■ Document section
268Blog

Friday, December 22, 2006

28 Day Prayer Journey To Passion 07 - Day 19

Day 19. Open wide.

It’s pouring in Atlanta today. Not so great for the holiday spirit and the Christmas shoppers, but a reminder that many of you will reach Passion 07 with sand in your mouths and shriveled-up hearts in your chest. Trust me...I get it. I've been there many, many times.

It’s not that you don’t believe in Jesus, you do. You’re singing the songs and nodding along. But while others around you seem to have a vibrant love affair going on it feels like you have dried up on the inside. The stream has become a trickle, the flame a flicker.

You’re excited about Passion 07, but what you really want is for the floodgates to open again... for a river to run in your heart, to rediscover the intimacy with God you’ve known in the past (or heard about, yet never tasted). The problem is you’re not sure how it happened in the first place, and lost as to where to find it again.

■ Activities
- 1) Translate this sentence from the prayer journey post into Spanish: "The stream has become a trickle, the flame a flicker."
- 2) Carry on the prayer journey post from its last sentence.
This data has no connection to the prayer journey post.

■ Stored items
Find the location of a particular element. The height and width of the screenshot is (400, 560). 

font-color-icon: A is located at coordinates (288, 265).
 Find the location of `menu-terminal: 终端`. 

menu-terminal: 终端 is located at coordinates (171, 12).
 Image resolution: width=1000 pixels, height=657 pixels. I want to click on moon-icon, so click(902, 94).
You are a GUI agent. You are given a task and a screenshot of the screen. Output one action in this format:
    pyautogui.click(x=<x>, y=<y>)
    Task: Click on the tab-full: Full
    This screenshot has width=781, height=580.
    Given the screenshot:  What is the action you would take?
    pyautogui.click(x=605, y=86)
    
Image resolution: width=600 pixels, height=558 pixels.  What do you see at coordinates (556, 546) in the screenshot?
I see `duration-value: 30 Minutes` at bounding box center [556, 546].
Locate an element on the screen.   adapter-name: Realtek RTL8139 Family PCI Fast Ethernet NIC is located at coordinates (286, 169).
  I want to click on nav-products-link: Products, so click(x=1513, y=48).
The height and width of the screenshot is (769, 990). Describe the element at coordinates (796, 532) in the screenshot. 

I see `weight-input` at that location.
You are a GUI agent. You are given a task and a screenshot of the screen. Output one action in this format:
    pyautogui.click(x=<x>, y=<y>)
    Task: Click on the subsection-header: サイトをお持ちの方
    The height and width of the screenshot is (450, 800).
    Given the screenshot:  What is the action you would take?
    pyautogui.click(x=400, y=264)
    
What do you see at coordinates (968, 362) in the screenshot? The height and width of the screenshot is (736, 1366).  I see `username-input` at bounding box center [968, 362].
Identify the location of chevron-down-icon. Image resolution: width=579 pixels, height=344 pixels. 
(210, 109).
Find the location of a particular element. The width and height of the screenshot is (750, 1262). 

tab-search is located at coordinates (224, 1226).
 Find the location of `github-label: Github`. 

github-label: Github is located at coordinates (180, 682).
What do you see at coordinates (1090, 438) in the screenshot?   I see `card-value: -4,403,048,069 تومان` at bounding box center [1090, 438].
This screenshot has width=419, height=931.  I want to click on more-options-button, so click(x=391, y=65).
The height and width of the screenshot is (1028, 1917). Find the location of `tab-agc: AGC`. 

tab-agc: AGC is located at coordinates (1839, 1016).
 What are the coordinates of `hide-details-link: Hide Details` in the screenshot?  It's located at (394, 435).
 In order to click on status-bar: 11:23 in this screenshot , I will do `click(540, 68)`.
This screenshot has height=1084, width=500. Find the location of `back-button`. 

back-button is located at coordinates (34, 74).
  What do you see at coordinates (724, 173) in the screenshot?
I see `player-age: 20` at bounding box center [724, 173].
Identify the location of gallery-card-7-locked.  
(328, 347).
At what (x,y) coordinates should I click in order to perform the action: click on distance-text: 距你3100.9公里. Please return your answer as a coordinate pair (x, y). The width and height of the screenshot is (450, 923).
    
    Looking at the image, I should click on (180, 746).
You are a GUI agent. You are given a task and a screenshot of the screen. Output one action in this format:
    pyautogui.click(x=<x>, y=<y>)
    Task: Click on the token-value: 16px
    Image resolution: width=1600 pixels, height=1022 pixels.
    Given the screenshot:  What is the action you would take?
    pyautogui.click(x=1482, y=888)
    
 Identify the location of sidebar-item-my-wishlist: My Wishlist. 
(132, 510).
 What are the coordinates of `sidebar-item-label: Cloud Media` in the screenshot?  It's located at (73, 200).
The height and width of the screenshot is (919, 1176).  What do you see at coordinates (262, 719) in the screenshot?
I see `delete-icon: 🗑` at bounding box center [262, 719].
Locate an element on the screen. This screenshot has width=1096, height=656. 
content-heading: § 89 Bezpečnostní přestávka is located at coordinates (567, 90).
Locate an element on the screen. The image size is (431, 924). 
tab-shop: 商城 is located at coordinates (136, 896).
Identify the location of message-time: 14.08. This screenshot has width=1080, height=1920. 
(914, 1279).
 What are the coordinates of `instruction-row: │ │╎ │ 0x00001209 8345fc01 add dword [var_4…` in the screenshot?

■ Results for the exercise
- 1) El arroyo se ha convertido en un hilo de agua, la llama en un parpadeo.

- 2)
If that’s you—cracked, wasting, waning, wanting, dry—I want to encourage you to look up today, and open your mouth. God still makes streams flow in the desert and is able to make water gush from a rock. Turn your parched soul up toward Him and stand there. Ask. Look. Long. Wait. His promise is that He will fill it with what is good.

God, I know there is no formula for finding You. So I am waiting today for Your flood to find me. I still believe, but I want the never-ending fountain that is Jesus to soak my weary heart. External stuff is not enough. So Jesus I’m looking and longing for You. Please come again, Amen.

I am the LORD your God, who brought you up out of Egypt. Open wide your mouth and I will fill it. Psalm 81:10

22 Comments:

  • Man, Louie, how do you manage to hit the nail on the head. I've read comments like this one in the past and wondered what the person had read that I did not. Now I understand. I thought the 'sand in the mouth' bit was a tad heavy, but on further though I realise that is exactly where I am. I have been working in a ministry environment for 3 years and it has completely become a job to me. I have lost the joy.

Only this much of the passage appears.